How to complete this task:
Look below for the line with "Given: Click the Brand Voice sidebar icon", then repeat it and all lines after it, exactly, minus any pictures.

Material provided:
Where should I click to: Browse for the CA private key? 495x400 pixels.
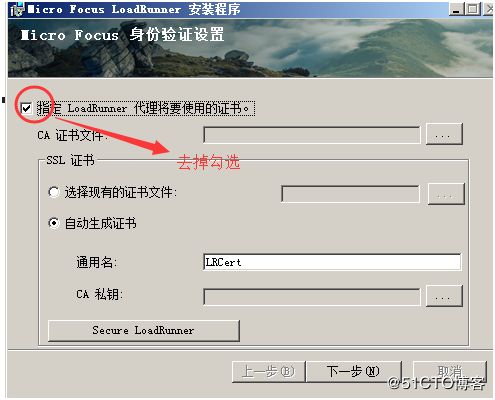444,296
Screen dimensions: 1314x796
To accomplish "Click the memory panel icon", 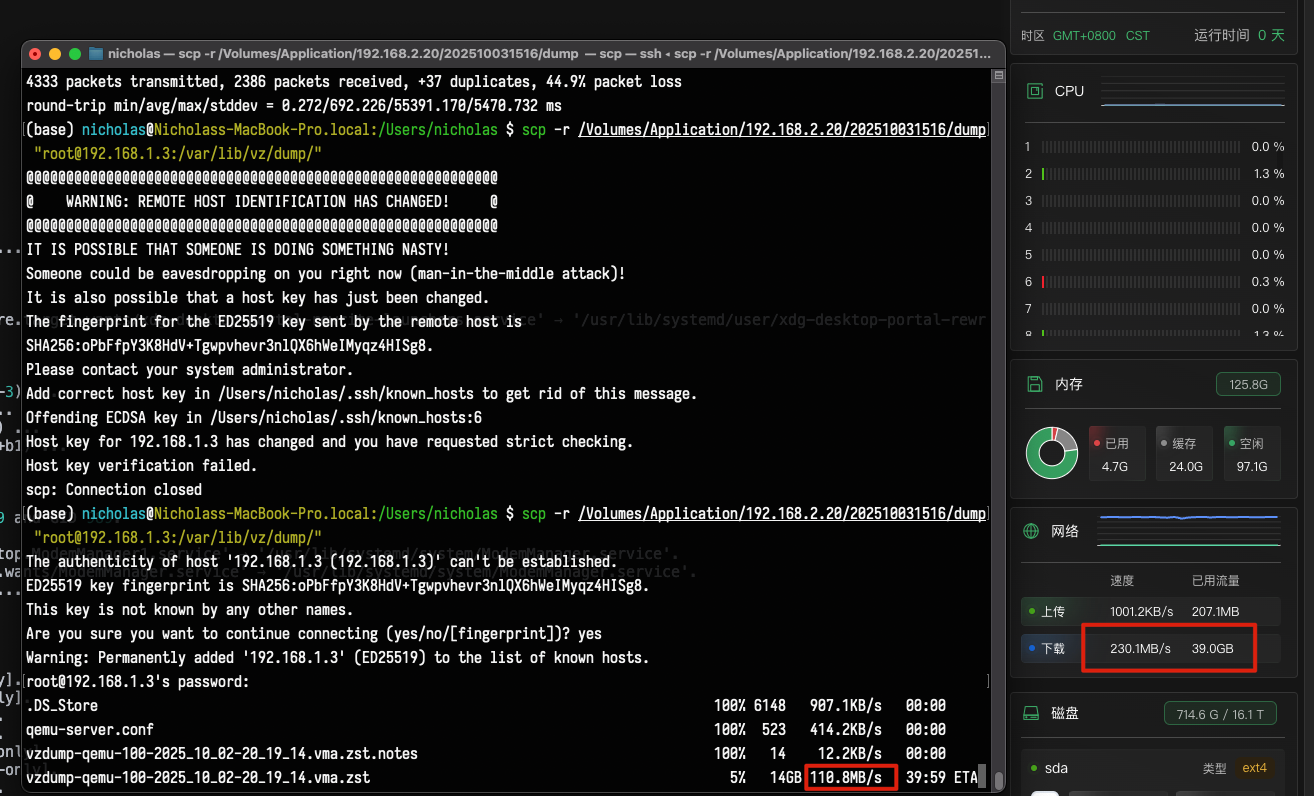I will point(1036,384).
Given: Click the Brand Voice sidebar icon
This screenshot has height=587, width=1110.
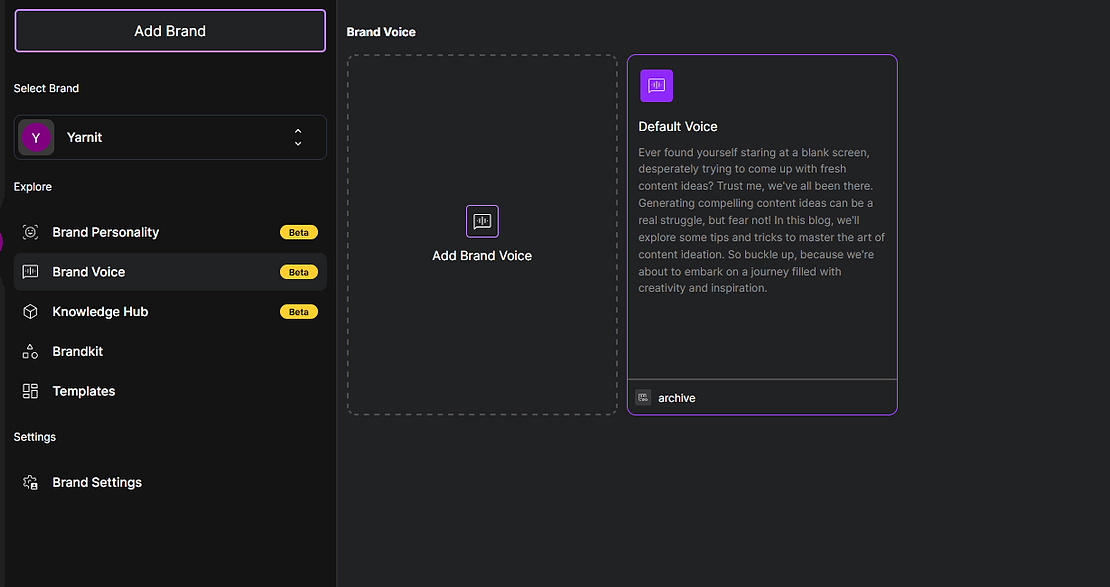Looking at the screenshot, I should click(x=30, y=272).
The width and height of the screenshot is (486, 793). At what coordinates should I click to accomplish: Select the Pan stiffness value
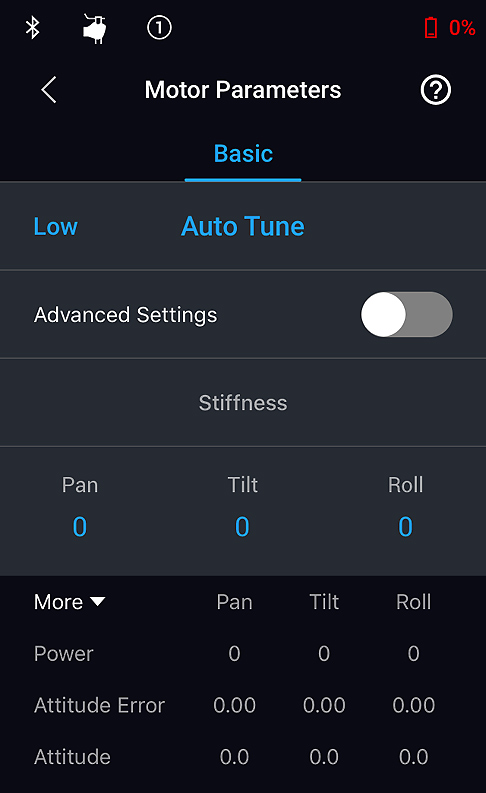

Written response:
Given: Click the Brand Voice sidebar icon
This screenshot has height=587, width=1110.
Looking at the screenshot, I should click(x=30, y=272).
The width and height of the screenshot is (486, 793). At what coordinates should I click to accomplish: Select the Pan stiffness value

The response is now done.